Seminar by C. Reichhardt on 30 November 2023

Complex Dynamics in Active Matter Systems, Frustration Effects, Magnus Forces and Synchronization
Charles Reichhardt
Los Alamos National Laboratory

30 November 2023, 16:30, Nexus

Active matter denotes systems with self-propulsion and arises in biological, soft, robotic, and social settings [1]. Here, we outline some of our group’s recent efforts in active systems, including active matter interacting with ordered and disordered substrates, where various kinds of active clogging and commensuration effects can occur that have connections with frustrated systems and Mott physics. We also discuss chiral active systems with a Magnus force, where we find edge currents similar to those found for topological systems or charged particles in magnetic fields. In the presence of quenched disorder, the chiral active system also shows side jump effects with an active matter Hall angle. Finally, we discuss coupled active matter swarmulators where, in addition to activity, the particles have an internal degree of freedom that can become synchronized or antisynchronized. This system shows a variety of new kinds of motility-induced phase-separated states, including active matter stripes, frustrated states, gels, cluster fluids, and glassy states.

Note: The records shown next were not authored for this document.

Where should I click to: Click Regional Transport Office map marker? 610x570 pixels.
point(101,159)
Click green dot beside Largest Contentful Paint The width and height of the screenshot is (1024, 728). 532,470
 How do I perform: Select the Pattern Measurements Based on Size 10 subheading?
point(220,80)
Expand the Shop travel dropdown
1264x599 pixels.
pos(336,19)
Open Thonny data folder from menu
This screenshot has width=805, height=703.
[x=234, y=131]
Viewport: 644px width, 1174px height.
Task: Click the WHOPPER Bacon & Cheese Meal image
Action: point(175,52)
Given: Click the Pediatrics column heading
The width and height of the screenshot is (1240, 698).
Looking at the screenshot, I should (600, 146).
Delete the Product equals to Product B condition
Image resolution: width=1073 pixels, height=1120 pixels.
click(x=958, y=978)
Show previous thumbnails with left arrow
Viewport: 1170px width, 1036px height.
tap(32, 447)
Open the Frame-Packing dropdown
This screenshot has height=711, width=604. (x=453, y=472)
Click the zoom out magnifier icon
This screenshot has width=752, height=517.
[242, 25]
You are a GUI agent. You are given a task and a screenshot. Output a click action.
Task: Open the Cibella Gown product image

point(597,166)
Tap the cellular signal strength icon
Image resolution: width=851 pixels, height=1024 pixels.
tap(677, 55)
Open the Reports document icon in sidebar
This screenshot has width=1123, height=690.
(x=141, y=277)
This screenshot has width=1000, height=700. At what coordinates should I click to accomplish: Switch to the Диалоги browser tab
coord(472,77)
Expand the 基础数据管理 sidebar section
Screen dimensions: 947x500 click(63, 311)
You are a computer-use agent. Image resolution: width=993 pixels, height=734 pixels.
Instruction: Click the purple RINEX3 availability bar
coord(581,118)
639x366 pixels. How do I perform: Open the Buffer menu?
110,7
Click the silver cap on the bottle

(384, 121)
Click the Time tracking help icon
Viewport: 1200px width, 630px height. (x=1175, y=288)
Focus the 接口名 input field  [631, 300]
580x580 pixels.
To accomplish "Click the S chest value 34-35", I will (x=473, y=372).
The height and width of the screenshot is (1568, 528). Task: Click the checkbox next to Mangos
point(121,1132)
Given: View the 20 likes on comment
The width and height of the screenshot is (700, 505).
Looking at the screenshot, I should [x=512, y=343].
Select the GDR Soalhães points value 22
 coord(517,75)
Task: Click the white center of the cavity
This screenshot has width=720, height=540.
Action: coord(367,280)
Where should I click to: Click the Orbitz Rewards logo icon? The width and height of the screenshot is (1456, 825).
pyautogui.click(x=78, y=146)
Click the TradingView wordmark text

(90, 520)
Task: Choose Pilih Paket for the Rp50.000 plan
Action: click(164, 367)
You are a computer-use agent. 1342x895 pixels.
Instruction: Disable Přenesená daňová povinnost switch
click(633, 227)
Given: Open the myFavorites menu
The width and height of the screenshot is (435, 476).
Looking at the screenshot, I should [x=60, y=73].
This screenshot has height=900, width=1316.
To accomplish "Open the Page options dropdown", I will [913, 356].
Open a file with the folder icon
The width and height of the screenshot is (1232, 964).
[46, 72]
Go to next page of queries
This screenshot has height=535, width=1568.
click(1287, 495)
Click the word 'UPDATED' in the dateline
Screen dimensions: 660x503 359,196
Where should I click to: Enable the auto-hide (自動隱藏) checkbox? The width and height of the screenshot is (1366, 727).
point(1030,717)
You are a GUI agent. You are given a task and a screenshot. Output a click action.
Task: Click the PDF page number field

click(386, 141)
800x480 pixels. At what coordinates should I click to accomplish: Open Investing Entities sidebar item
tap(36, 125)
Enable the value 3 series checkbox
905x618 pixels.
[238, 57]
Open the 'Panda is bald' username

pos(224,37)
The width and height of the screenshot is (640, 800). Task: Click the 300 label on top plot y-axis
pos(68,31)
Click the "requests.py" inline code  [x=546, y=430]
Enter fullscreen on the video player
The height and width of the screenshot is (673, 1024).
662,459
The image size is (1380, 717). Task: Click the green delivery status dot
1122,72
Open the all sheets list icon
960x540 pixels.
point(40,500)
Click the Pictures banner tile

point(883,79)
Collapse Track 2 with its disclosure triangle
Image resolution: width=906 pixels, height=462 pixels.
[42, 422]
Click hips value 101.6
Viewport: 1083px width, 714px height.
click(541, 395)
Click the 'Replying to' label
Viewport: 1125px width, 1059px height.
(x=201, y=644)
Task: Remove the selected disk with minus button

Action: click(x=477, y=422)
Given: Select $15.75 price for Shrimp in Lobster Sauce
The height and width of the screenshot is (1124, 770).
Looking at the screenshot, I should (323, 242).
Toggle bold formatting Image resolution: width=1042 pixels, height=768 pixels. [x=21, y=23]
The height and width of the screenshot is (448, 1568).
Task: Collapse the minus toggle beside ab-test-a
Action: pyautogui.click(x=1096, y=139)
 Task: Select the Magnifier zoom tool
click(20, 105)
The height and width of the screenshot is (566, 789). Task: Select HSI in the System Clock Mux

[1] Active Brownian particles in complex and crowded environments, Clemens Bechinger, Roberto Di Leonardo, Hartmut Lowen, Charles Reichhardt Giorgio Volpe, and Giovanni Volpe, Reviews of Modern Physics 88 045006 (2016).

Review on Active Matter published in Rev. Mod. Phys.

Active Brownian particles in complex and crowded environments

Active Brownian particles in complex and crowded environments (Invited review)
Clemens Bechinger, Roberto Di Leonardo, Hartmut Löwen, Charles Reichhardt, Giorgio Volpe & Giovanni Volpe
Reviews of Modern Physics 88(4), 045006 (2016)
DOI: 10.1103/RevModPhys.88.045006
arXiv: 1602.00081

Differently from passive Brownian particles, active particles, also known as self-propelled Brownian particles or microswimmers and nanoswimmers, are capable of taking up energy from their environment and converting it into directed motion. Because of this constant flow of energy, their behavior can be explained and understood only within the framework of nonequilibrium physics. In the biological realm, many cells perform directed motion, for example, as a way to browse for nutrients or to avoid toxins. Inspired by these motile microorganisms, researchers have been developing artificial particles that feature similar swimming behaviors based on different mechanisms. These man-made micromachines and nanomachines hold a great potential as autonomous agents for health care, sustainability, and security applications. With a focus on the basic physical features of the interactions of self-propelled Brownian particles with a crowded and complex environment, this comprehensive review will provide a guided tour through its basic principles, the development of artificial self-propelling microparticles and nanoparticles, and their application to the study of nonequilibrium phenomena, as well as the open challenges that the field is currently facing.